Most evidence seems to say that information obtained under torture is not reliable. Therefore, it will not save lives.
Then you say that whether the information is reliable is not the point. That bringing it up is a "strawman." But I thought the whole reason you were supporting it was to extract information, perhaps to stop a crime and save a life.
So I am unclear on what your position here is. Do you think that the USA should introduce torture as a legal method for extracting information. And if so, when should it be used? Who should administer it? Should it be used in regular prisons and jails or only in special holding centers? Who should it be used on?
Maybe those are too many questions.
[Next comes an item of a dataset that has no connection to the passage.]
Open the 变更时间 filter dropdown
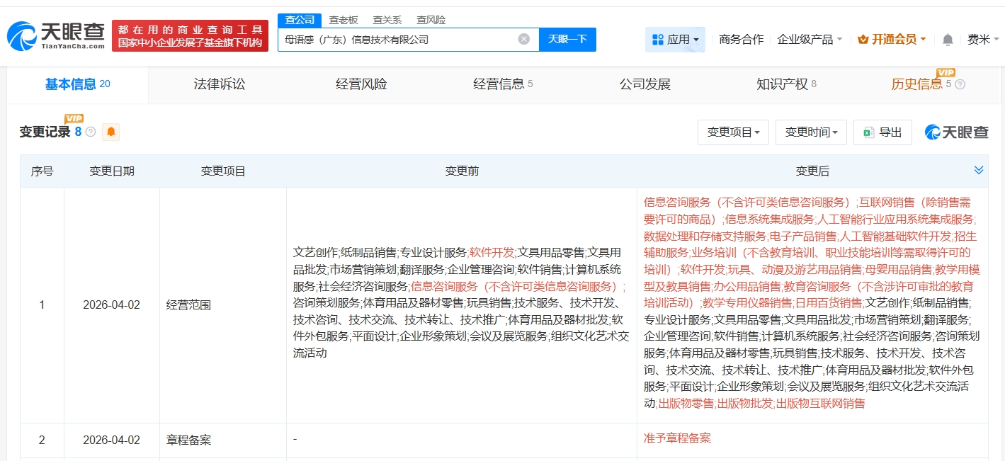The image size is (1005, 461). (x=811, y=132)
But it seems, from your posts, that you are, in fact, condoning and advocating torture as a regular method of interrogation in the USA. Are you? If not, what is your position on torture in this country?
It also seems, from your posts, that you think Obama should continue with what was going on a Gitmo, because the techniques there were, in fact, producing viable and useful information. If you do think that, I would be very interested in seeing any evidence of it. From what I have read, not one useful scrap of info came out of the waterboarding and other techniques used there.